■ **STORED DATA**
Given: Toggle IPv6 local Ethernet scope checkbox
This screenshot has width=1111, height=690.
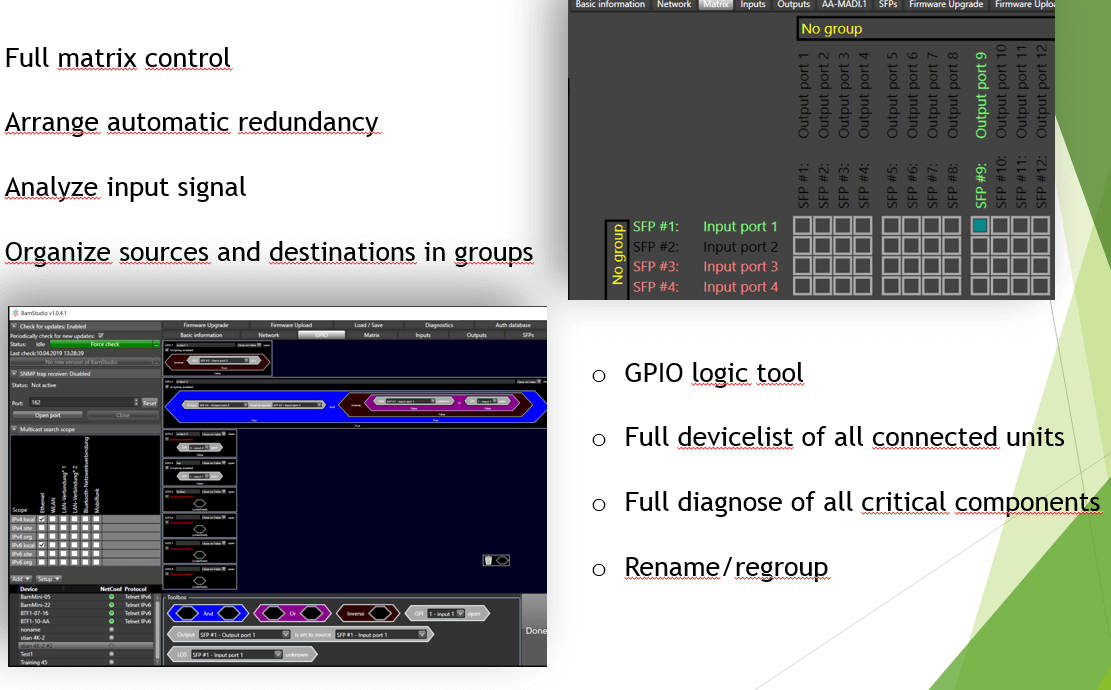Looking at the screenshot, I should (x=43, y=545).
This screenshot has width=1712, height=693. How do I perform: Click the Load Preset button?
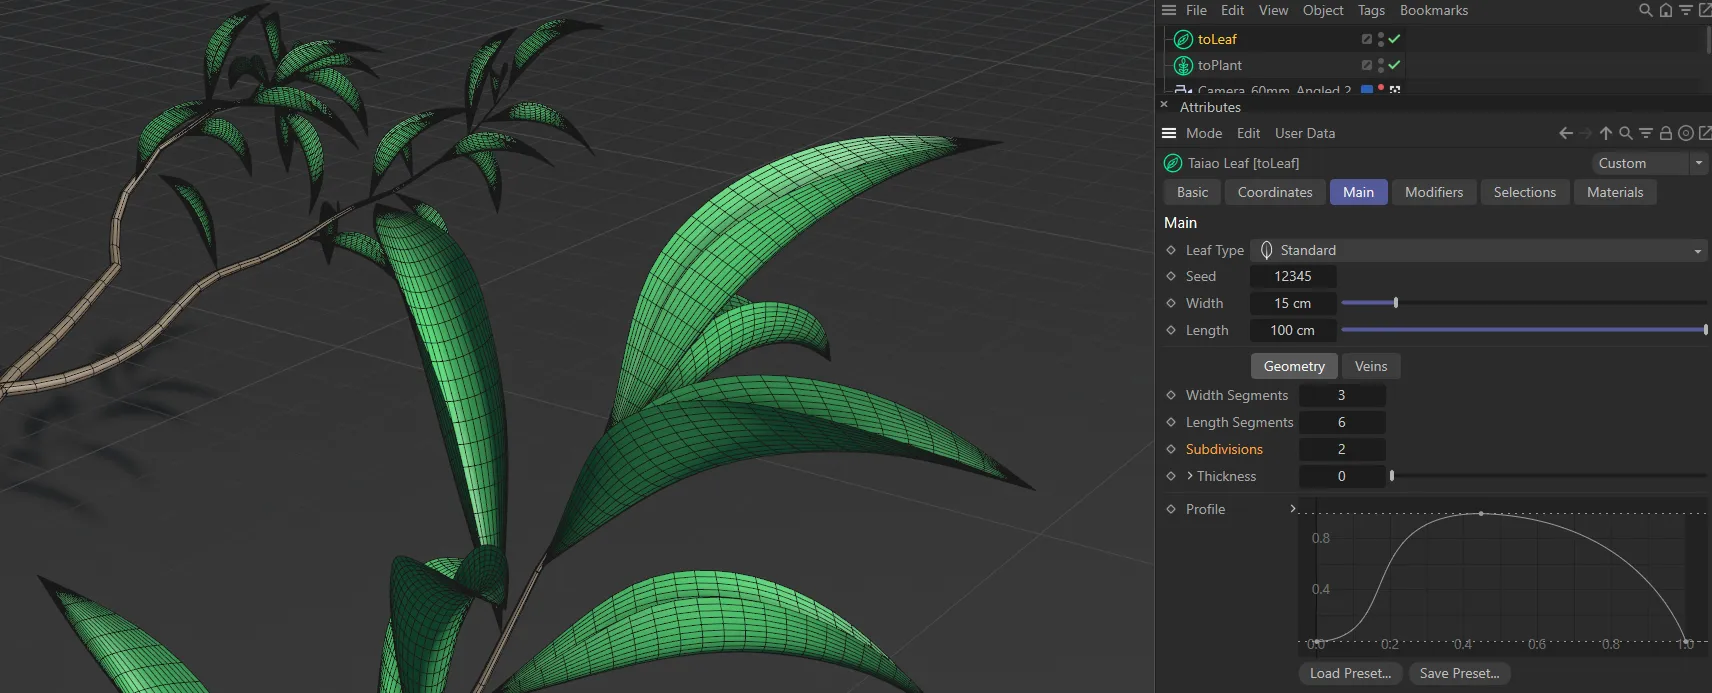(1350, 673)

■ **TASK**
From the first line to the last, repeat the records above exactly, leaving out the pictures.

■ **SOLUTION TO THIS EXERCISE**
Given: Toggle IPv6 local Ethernet scope checkbox
This screenshot has width=1111, height=690.
Looking at the screenshot, I should (x=43, y=545).
This screenshot has width=1712, height=693. How do I perform: Click the Load Preset button?
(1350, 673)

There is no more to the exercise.